Activity =>
Given the entries that follow, write out exactly the lines starting at the one containing "Click the green SYNC arrows icon" and ending at the one containing "Screen dimensions: 1270x462", both ends included, and only those.

Given entries =>
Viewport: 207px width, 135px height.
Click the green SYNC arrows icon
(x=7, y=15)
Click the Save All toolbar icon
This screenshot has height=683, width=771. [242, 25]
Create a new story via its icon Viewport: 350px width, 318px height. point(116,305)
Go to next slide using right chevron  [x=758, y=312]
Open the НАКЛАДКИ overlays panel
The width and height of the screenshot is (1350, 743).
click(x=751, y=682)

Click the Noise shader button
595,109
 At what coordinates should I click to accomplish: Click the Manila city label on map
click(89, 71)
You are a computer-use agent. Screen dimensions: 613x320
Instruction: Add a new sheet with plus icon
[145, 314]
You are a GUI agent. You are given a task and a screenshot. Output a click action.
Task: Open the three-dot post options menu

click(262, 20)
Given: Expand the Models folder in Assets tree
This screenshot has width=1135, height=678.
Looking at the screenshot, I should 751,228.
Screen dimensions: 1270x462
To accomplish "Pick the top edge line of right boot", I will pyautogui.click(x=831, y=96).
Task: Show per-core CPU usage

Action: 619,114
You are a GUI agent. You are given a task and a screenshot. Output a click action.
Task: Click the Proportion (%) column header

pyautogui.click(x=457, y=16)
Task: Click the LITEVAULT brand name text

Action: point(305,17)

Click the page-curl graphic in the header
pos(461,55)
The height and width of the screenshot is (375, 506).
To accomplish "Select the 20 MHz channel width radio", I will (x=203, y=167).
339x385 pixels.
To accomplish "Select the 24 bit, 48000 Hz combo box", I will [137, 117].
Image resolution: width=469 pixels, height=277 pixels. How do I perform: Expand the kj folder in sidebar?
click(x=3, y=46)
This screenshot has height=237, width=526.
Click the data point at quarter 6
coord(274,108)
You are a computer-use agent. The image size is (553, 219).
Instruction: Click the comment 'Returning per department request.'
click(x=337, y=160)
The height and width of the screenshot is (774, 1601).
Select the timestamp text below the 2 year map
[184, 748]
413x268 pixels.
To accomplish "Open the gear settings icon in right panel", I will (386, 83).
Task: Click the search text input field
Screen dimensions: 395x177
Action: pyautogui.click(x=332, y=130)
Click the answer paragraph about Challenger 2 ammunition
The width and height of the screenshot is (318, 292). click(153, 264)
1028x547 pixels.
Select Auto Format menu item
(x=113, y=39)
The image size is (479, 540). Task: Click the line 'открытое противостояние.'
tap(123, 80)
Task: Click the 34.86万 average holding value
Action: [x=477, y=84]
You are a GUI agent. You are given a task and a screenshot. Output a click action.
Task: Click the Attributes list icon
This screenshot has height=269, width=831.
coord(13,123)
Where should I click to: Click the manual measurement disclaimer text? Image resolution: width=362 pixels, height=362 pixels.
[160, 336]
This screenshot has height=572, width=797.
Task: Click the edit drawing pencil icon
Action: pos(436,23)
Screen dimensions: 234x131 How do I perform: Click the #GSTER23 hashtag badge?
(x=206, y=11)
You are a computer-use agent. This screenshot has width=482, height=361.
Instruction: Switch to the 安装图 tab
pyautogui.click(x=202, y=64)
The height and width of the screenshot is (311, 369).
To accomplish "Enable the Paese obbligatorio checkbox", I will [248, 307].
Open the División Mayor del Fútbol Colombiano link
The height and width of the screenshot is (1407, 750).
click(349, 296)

Your response =>
Click the green SYNC arrows icon
(x=7, y=15)
Click the Save All toolbar icon
This screenshot has height=683, width=771. [242, 25]
Create a new story via its icon Viewport: 350px width, 318px height. point(116,305)
Go to next slide using right chevron  [x=758, y=312]
Open the НАКЛАДКИ overlays panel
The width and height of the screenshot is (1350, 743).
click(x=751, y=682)

Click the Noise shader button
595,109
 At what coordinates should I click to accomplish: Click the Manila city label on map
click(89, 71)
You are a computer-use agent. Screen dimensions: 613x320
Instruction: Add a new sheet with plus icon
[145, 314]
You are a GUI agent. You are given a task and a screenshot. Output a click action.
Task: Open the three-dot post options menu

click(262, 20)
Given: Expand the Models folder in Assets tree
This screenshot has width=1135, height=678.
Looking at the screenshot, I should 751,228.
Screen dimensions: 1270x462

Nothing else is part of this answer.